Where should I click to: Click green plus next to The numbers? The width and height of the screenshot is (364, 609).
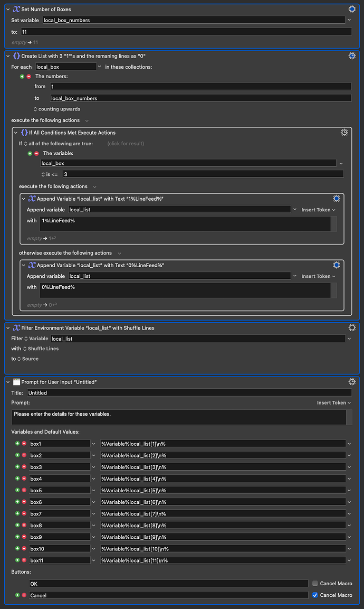point(22,76)
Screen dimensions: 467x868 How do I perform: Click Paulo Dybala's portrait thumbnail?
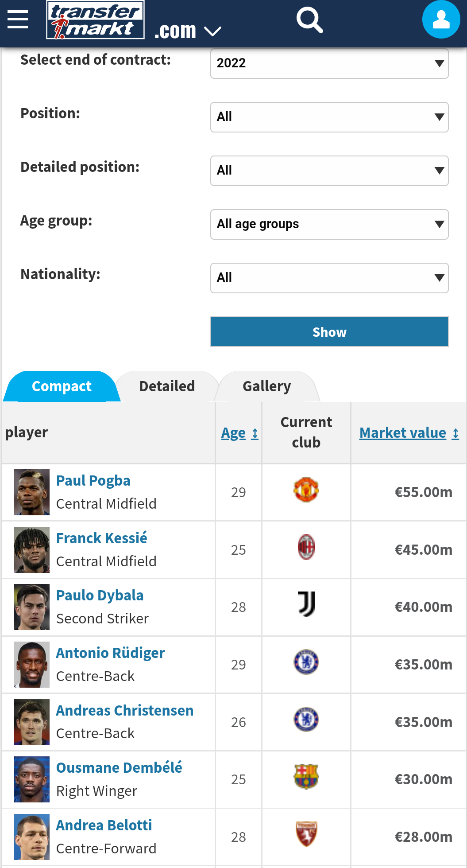tap(31, 607)
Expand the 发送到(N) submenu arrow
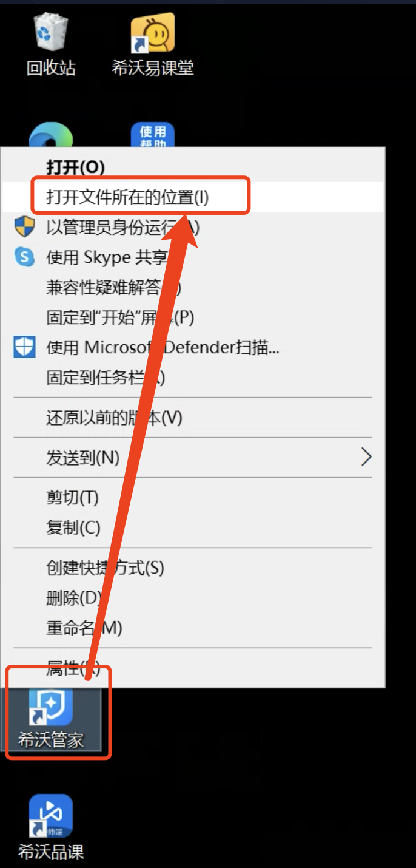The height and width of the screenshot is (868, 416). (x=366, y=457)
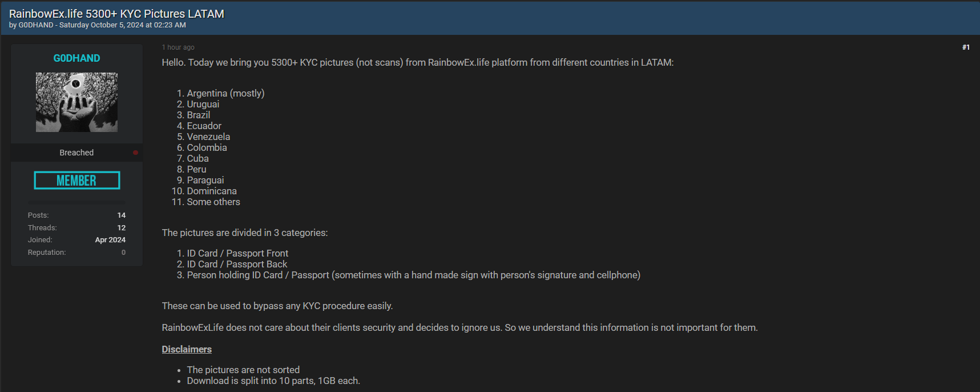
Task: Click the underlined Disclaimers heading
Action: [187, 349]
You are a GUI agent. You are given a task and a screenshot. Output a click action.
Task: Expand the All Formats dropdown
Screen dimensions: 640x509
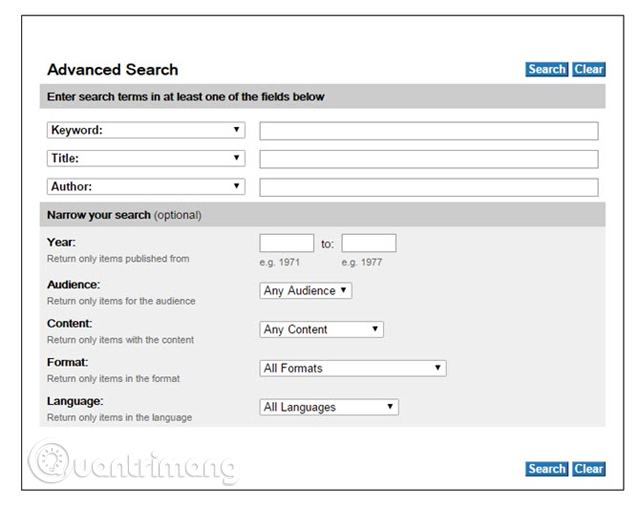point(352,368)
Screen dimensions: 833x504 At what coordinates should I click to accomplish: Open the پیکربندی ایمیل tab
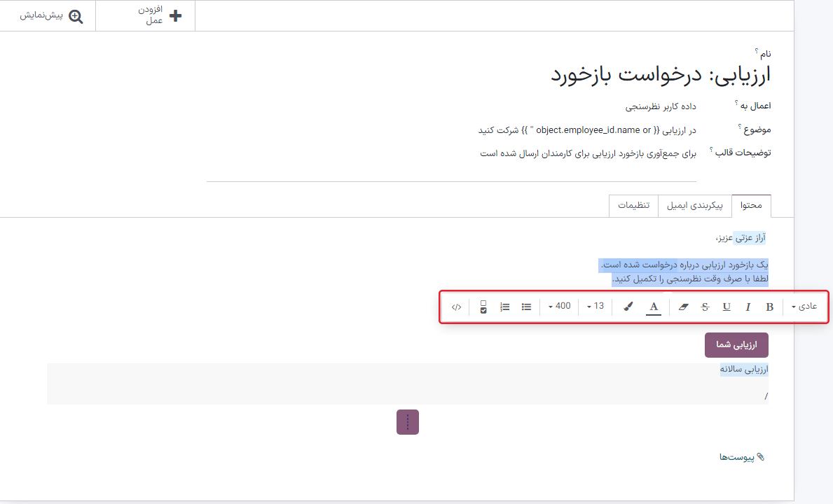tap(694, 205)
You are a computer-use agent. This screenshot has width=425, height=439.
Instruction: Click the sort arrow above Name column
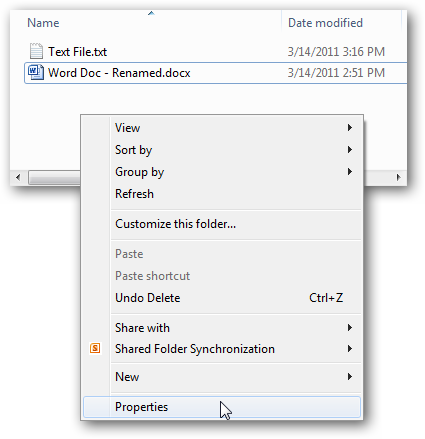151,13
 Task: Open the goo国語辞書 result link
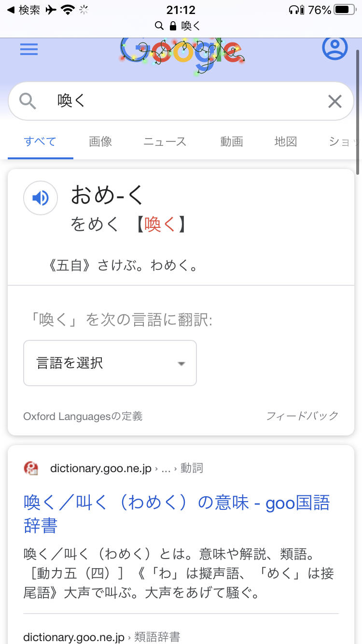pos(177,514)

------------

Everything in the data except the pictures should be restated word for word.

Where should I click to: Click green plus next to The numbers? The width and height of the screenshot is (364, 609).
point(22,76)
Screen dimensions: 467x868 How do I perform: Click Paulo Dybala's portrait thumbnail?
tap(31, 607)
Expand the 发送到(N) submenu arrow
The height and width of the screenshot is (868, 416). (x=366, y=457)
Task: Click the underlined Disclaimers heading
Action: [187, 349]
You are a GUI agent. You are given a task and a screenshot. Output a click action.
Task: Expand the All Formats dropdown
Screen dimensions: 640x509
point(352,368)
Screen dimensions: 833x504 At what coordinates should I click to accomplish: Open the پیکربندی ایمیل tab
tap(694, 205)
You are a computer-use agent. This screenshot has width=425, height=439.
Instruction: Click the sort arrow above Name column
151,13
 Task: Open the goo国語辞書 result link
pos(177,514)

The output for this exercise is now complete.